Basically, what we've done is we've gotten rid of the whole string manipulation thing and garnered a slight increase in efficiency as a result. Runtime for this is something like a hundredth of a second faster than runtime for the stringy version. However, it is possible for us to expand on this technique.

# Time to get weird?

As I mentioned, we are effectively rolling our own set based on a list and a prayer—or, you know, a predicate function. Basically the same thing, right? Thing is, all we need in order to have our very own hashset is to override two little methods.

Ok, I admit, I'm going to do one other thing, and those two little methods are... Complicated. Here.

``````public override int GetHashCode()
{
return A ^ B ^ C;
}

public override bool Equals(object obj)
{
var other = obj as Triplet;
if (other == null) return false;

return Values().SequenceEqual(other.Values());
}
``````

In order to make our type compatible (in the way we want) with HashSet(T), we need to override GetHashCode and Equals. You can read about this implementation of GetHashCode on StackOverflow, but the idea is that the same three values will result in the same hashed value regardless of their order.

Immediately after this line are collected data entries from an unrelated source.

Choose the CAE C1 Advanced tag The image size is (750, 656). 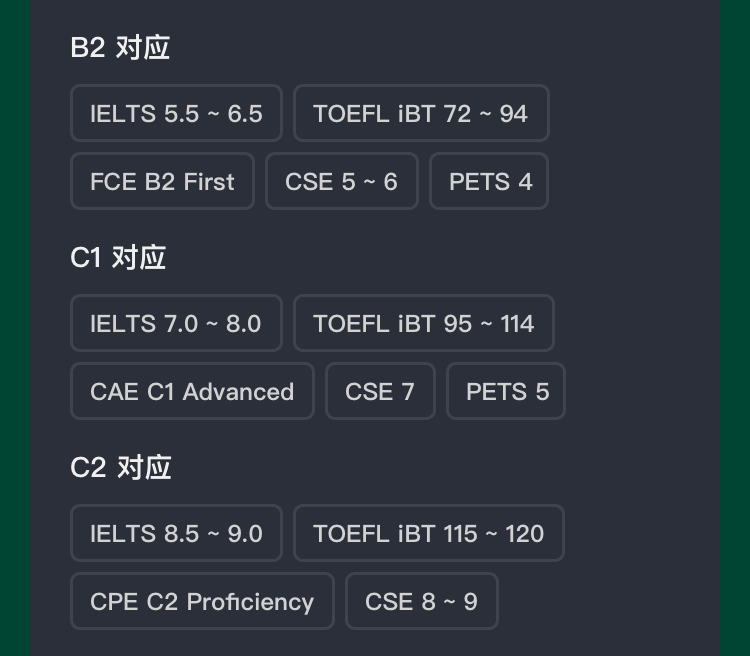[192, 392]
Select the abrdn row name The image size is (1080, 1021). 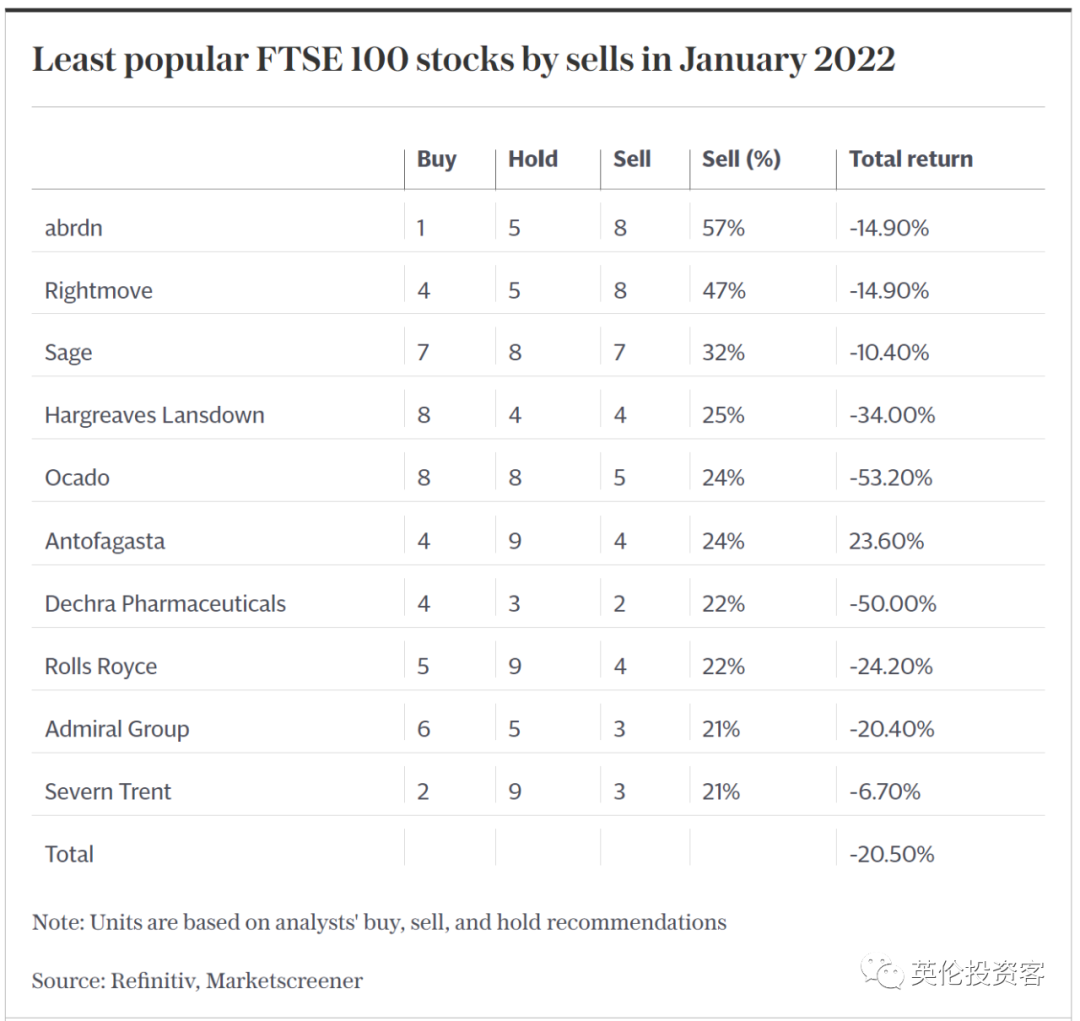(73, 228)

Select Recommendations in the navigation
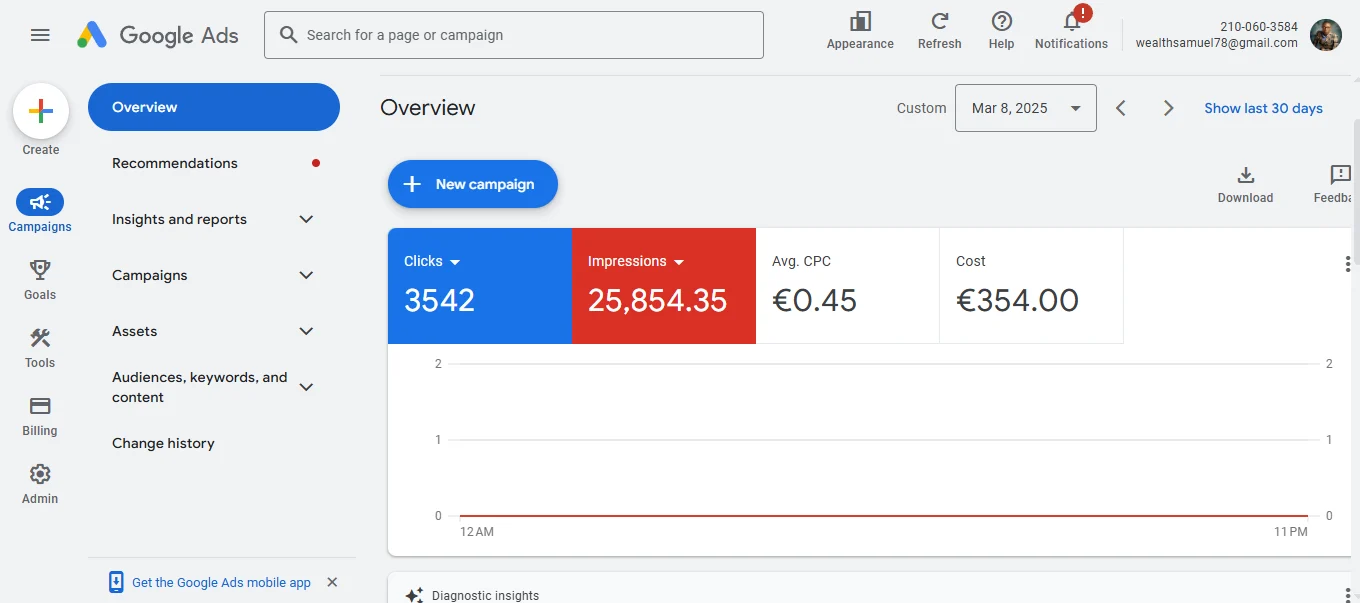[175, 163]
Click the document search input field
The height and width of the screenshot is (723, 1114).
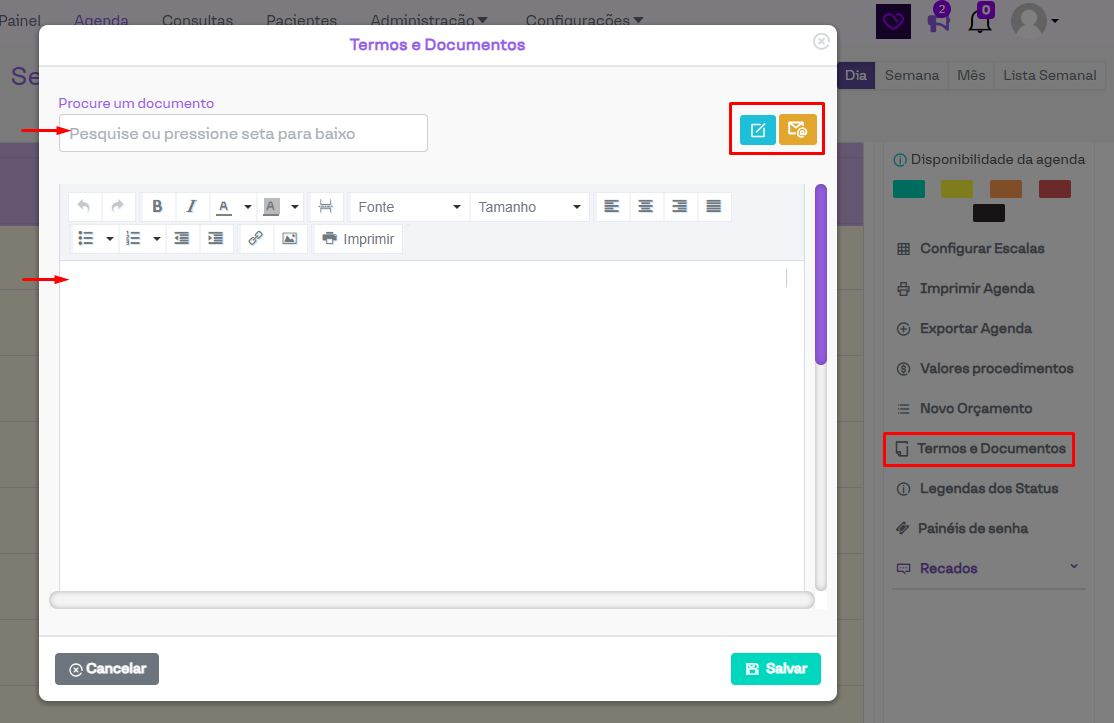(x=243, y=133)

There's a wrinkle with the Equals method because, obviously, those numbers could have been passed to the constructor in any order: 1, 2, 3; 1, 3, 2; 3, 2, 1; etc... So to account for that, I've also made a change to the constructor:

``````public Triplet(int a, int b, int c)
{
int tmp;
if (a > c)
{
tmp = a;
a = c;
c = tmp;
}

if (a > b)
{
tmp = a;
a = b;
b = tmp;
}

if (b > c)
{
tmp = b;
b = c;
c = tmp;
}

A = a;
B = b;
C = c;
}
``````

...And, honestly, by this point, I'm making questionable improvements that really don't need to be made, so, you know. Sorry. :) You could have stuck with my iterator-based version.

Anyway, this produces the same output as the string-splitty version but in a little more than half the time. I would also say it's clearer to a point—that point being where you have to actually go look at the implementations of GetHashCode and the constructor and so forth to understand why the HashSet(T) does the "right" thing with this class, because I wouldn't usually expect that with a custom type.

To me, the primary benefit of this last iteration is that it does away with the IsRepeat method entirely, which could be worthwhile if you can hide the necessary complexity of the Triplets class from any vulnerable contributors. Your mileage may vary.